As has been noted earlier, the procedural authorities are categorical in repeatedly asserting the powers of the House in ordering the production of documents. No exceptions are made for any category of Government documents, even those related to national security. Therefore, the Chair must conclude that it is perfectly within the existing privileges of the House to order production of the documents in question. Bearing in mind that the fundamental role of Parliament is to hold the Government to account, as the servant of the House, and the protector of its privileges, I cannot agree with the Government’s interpretation that ordering these documents transgresses the separation of powers, and interferes with the spheres of activity of the executive branch. [emphases added]

The aide in question, Sebastien Togneri, has now resigned. He was quite a busy little bee, it seems, meddling in four separate Access to Information requests, including one on the asbestos issue.

Meanwhile his Minister, Christian Paradis, has been paying the Chrysotile Institute, the PR group responsible for pushing a deadly poison to Third World countries, to lobby his own department. Wouldn't that seem to be a conflict of interest?

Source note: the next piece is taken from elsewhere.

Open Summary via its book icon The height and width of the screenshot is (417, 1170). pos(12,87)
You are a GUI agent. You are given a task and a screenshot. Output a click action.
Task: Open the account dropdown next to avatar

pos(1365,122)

Not to the Librocons: both wings of the Librocon Party voted against an NDP motion earlier this year to stop funding the Institute. Asbestos is worth a few votes in Quebec, and the people dying from our annual exports of this cancer-causing mineral are brown and foreign, and don't cast ballots in Canadian federal elections.

The red wing of the Librocon Party, led by former human rights advocate Michael Ignatieff, has been silent on Baird's August letter since Parliament resumed. Fresh from a bus tour across Canada that nobody but local party hacks even noticed, he was a towering figure, wasn't he, during the long gun registry brouhaha? The defeat of the private member's bill, however, was not a defeat for the government at all. It handed the latter a possible wedge issue for the next election. Some would call that a victory in disguise.

And while we rubes were being mesmerized by the registry debate and a thumping great battle of bright, shiny talking-points, the Librocons were smuggling "anti-terrorist" legislation through second reading. Bill C-17 constitutes a major restriction of the civil liberties and privacy of Canadian citizens. The media didn't even notice. Most Canadians didn't either.

The two wings of the Party do put on a splendid show--lots of sound and fury, especially during Question Period and at drunken establishment luncheons. But they are perfect friends and colleagues when no one is looking. In the last session of Parliament, for example, the Librocons pushed through a free-trade agreement with the murderous narco-state of Columbia.

Indeed, it was a member of the red wing, Scott Brison, who contemptuously dismissed the concerns of the few human rights activists permitted to appear on Parliament Hill to speak against the agreement. Canadian mining interests are worth more, after all, than a few million displaced people, troublesome union activists and a bunch of dirty Indios.

The red wing has always worked well with the blue wing. Here's just the most recent example of how it's done. And note the continuing silence on the Baird stonewall.

What is happening is nothing new. There are real politics, and then there is the political theatre before which the Canadian audience sits enthralled or, more likely at this point, asleep. For political aficionados, though, it's been a wonderful performance of late, with heroes and villains, suspense, quick turns of plot, and the media playing its role as a Greek chorus. Its slightly comic-opera feel hasn't managed to arouse any suspicions.

Meanwhile, behind the scenes, or in another building altogether, the Librocons huddle, slipping the big stuff through undetected, trampling on human rights and democracy, scratching each other's backs, working deals and toasting the hicks who keep returning them to power. Mining companies flourish, toxic exports continue, ministers use our money to lobby themselves, Parliamentary privilege is a fading dream, and our civil liberties are curtailed.

But hey, we kept the long gun registry. That was something to tell the grandchildren about, eh?